(EXERCISE GOAL): Write out the entries below word for word, from their first line through the line that contains "Looking at the", both ends included.
>> start
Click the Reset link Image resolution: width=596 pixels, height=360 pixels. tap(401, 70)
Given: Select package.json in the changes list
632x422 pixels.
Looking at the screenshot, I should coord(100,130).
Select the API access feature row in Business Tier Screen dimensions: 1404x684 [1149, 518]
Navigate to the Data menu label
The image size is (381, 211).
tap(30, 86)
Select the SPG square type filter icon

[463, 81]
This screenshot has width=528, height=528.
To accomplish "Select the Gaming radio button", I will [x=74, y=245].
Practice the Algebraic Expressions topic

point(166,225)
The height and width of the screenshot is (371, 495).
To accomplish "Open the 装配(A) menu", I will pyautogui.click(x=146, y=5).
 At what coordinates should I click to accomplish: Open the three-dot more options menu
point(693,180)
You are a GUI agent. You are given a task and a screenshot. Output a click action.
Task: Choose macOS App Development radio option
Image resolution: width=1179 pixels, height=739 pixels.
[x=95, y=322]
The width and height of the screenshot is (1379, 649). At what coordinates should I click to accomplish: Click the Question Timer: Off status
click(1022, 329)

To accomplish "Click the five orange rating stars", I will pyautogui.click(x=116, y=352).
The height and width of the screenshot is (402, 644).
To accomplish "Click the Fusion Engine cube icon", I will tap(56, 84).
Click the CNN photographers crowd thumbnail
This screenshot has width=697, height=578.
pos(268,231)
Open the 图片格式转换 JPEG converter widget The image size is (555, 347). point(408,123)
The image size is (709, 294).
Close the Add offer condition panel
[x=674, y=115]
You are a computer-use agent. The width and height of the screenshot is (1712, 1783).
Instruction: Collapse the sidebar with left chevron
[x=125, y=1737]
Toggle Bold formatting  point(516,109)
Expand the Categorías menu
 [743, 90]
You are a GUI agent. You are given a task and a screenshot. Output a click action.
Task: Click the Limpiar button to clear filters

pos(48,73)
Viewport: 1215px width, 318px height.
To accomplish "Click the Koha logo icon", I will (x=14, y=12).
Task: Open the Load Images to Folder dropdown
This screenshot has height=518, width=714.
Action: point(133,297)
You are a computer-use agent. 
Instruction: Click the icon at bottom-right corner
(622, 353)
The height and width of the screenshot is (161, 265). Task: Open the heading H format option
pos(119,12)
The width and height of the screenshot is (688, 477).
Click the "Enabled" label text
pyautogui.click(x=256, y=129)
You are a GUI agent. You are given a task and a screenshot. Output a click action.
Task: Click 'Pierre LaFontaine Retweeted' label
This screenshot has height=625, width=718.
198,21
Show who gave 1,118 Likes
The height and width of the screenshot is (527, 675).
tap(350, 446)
>> end
(TASK RESULT):
Click the Reset link Image resolution: width=596 pixels, height=360 pixels. tap(401, 70)
Given: Select package.json in the changes list
632x422 pixels.
Looking at the screenshot, I should coord(100,130).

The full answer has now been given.